Rytidosperma erianthum, the hill wallaby grass, is a perennial species of grass found in south eastern Australia. Usually found in drier areas in a variety of habitats. The habit is somewhat variable, erect and densely tufted. The grass may grow up to 0.7 m tall.

==Description==

Rytidosperma erianthum is an erect, densely tufted perennial up to 0.7 m high.

Stem bearing the inflorescence, or culm, is smooth, 3-noded. Leaves generally with soft hairs with a small wart-like outgrowth (tubercle) at the base of hairs. Leaf blade fine, rolled in, or rarely almost flat, to 25 cm long and usually less than 1 mm wide.

Compound inflorescence (panicle) which is ovate in shape, compact or loose, 2 cm to 7 cm long. Inflorescence has 4 to 15 spikelets, which are each flower together with lemma and palea that enclose it. Spikelets green-tinged with purple and are 4–8-flowered, 11 mm to 18 mm long. Glumes (bracts at the base of the grass spikelet) subequal, tapering gradually to a point, 11 mm to 19 mm long. Lemma rather broad, 3 mm to 4 mm long, with 2 rows of hairs, the lower about 1 mm above the hardened extension from the base of a floret (callus) tuft, and virtually reaching the dense upper ring, the hairs of which normally exceed the twisted part of the central awn. Lateral lobes erect or slightly spreading, 7 mm to 11 mm long, abruptly tapering into fine hairs which are about as long as or longer than the flat part. Central awn exceeding lateral lobes by 3 mm to 8 mm. Palea obovate in shape, the margin with conspicuous hairs, exceeding sinus by about 1 mm. Flowers occur from September to December.

==Taxonomy==
Rytidosperma erianthum was first described by the botanist John Lindley as Danthonia eriantha in 1838. The holotype was collected by Major Mitchell, during his expedition of 1836 in present-day southern New South Wales. Based on expedition maps, the collection likely occurred near The Rock. Major Mitchell described the species as "a new kind of grass with large seeds".
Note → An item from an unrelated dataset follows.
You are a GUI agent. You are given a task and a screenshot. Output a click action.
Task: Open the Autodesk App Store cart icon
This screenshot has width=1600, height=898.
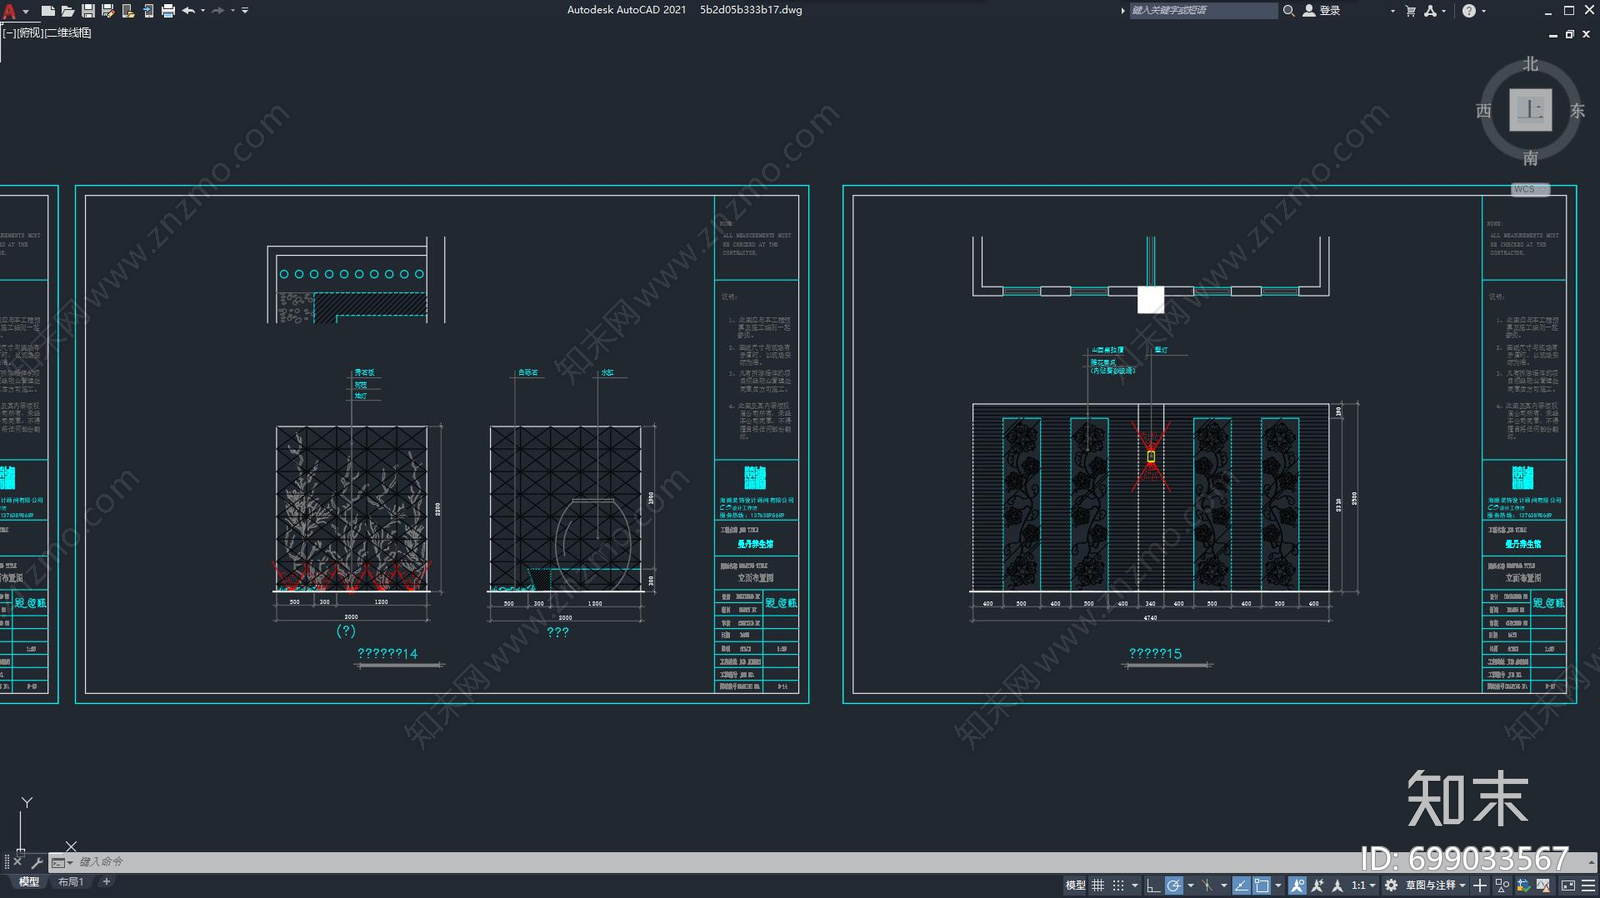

In 1841, French botanists Brongniart and Guillemin mistakenly named Danthonia eriantha as Danthonia periantha (orthographical variant). New Zealand botanists Connor and Edgar placed Danthonia eriantha into the genus Rytidosperma as Rytidosperma erianthum in 1979. Further changes were put forward by botanists including, Veldkamp in 1980 proposing a new combination Notodanthonia eriantha, and in 1997 Linder proposing the new combination Austrodanthonia eriantha. However, Rytidosperma erianthum is the current accepted name.